━━━ Source data ━━━

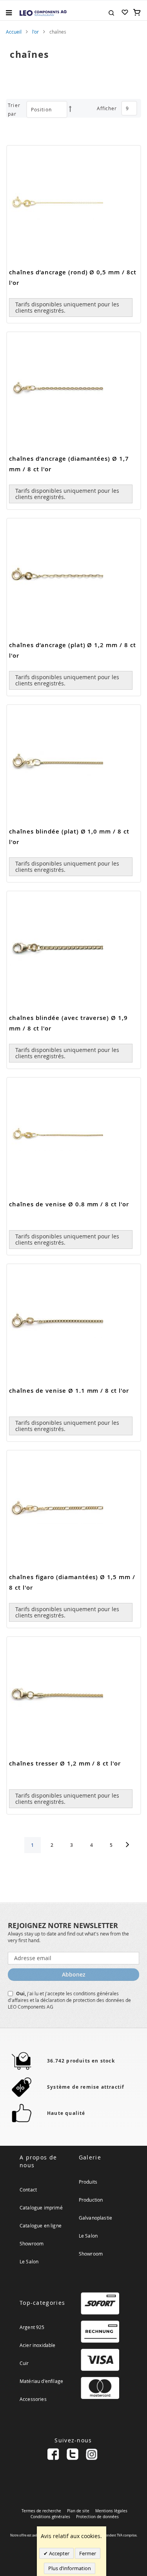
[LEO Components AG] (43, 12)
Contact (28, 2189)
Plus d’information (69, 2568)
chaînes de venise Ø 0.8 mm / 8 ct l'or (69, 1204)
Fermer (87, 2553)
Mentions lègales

━━━
━━━ Source data ━━━

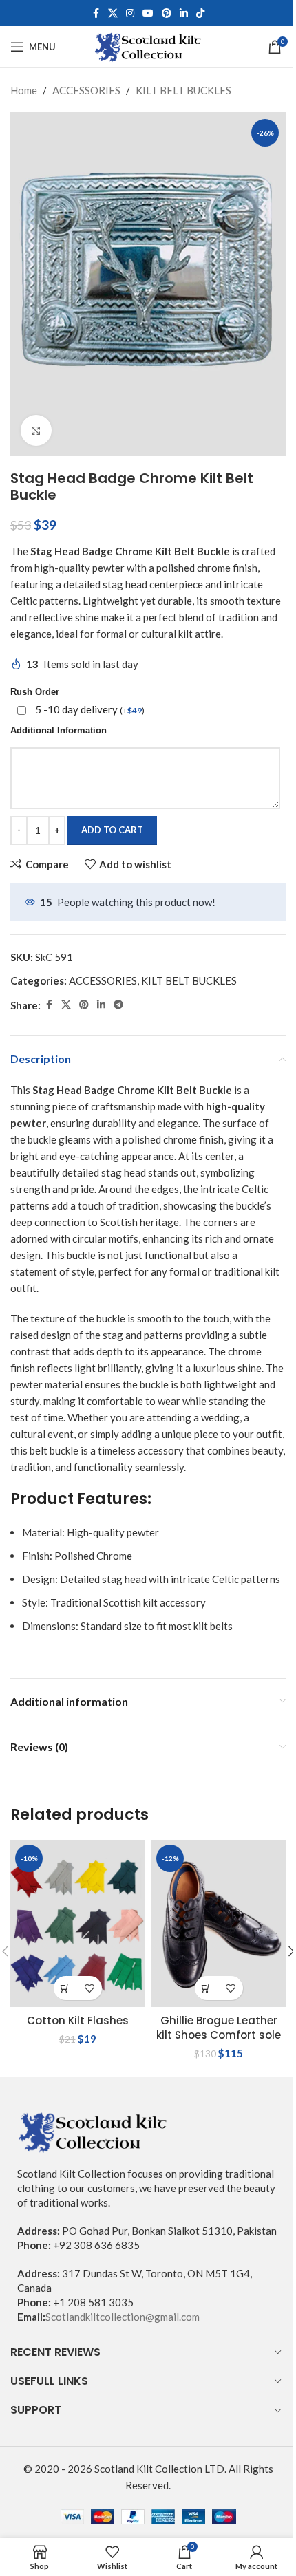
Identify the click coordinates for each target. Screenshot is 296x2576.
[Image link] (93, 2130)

━━━
━━━ Source data ━━━

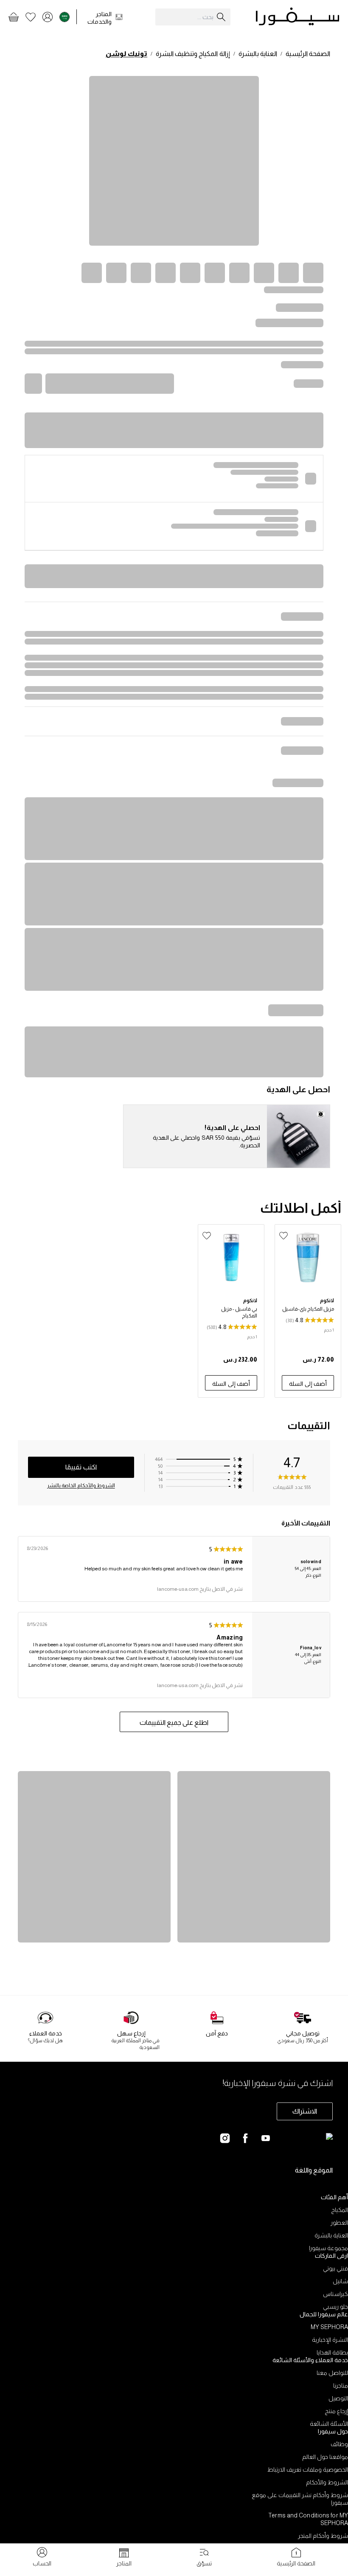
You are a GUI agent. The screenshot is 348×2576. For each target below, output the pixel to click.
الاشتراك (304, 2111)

━━━

## Work required
Please find every line in the listing that holds the string "each" and copy it.

## Output of the task
Identify the click coordinates for each target. Screenshot is 296x2576.
You are a GUI agent. The screenshot is 348×2576. For each target below, output the pixel to click.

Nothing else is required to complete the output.